## Recorded data
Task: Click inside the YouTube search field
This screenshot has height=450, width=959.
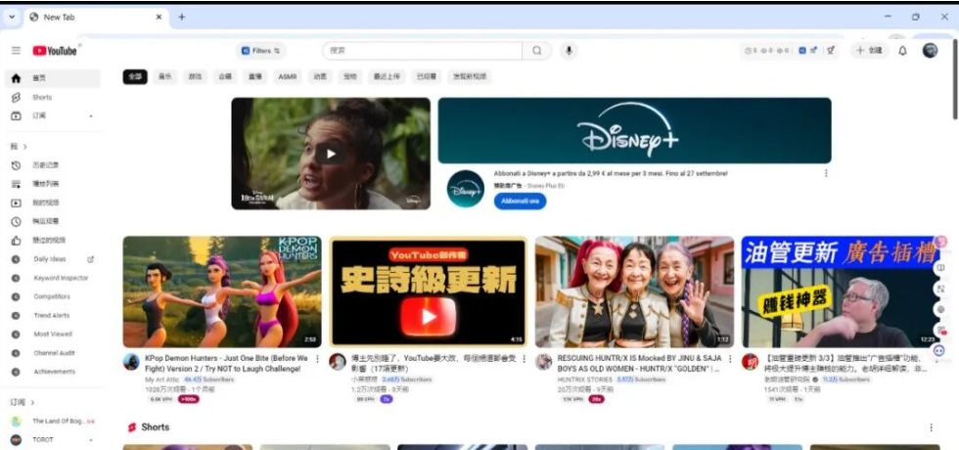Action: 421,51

==

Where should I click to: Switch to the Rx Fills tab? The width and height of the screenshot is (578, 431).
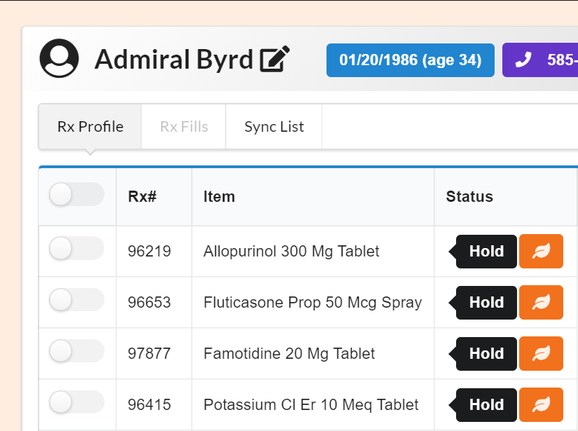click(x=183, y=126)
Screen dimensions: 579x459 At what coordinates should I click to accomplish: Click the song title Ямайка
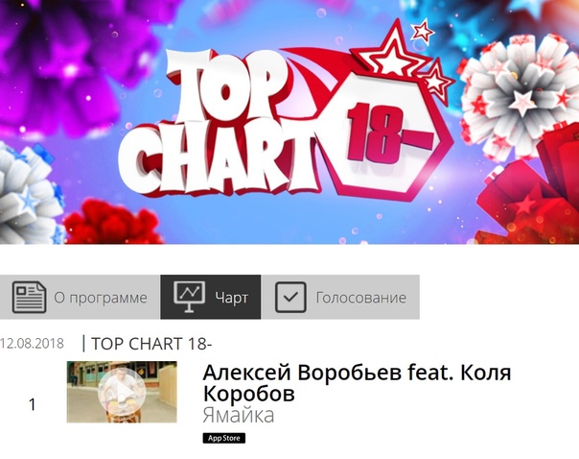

## Directions
With the pictures omitted, copy the entries above exactly from the line containing "Where should I" through the line containing "Screen dimensions: 579x459", both lines included.

## Output of the exercise
Where should I click to: Switch to the Rx Fills tab? The width and height of the screenshot is (578, 431).
click(x=183, y=126)
Screen dimensions: 579x459 At what coordinates should I click to accomplish: Click the song title Ямайка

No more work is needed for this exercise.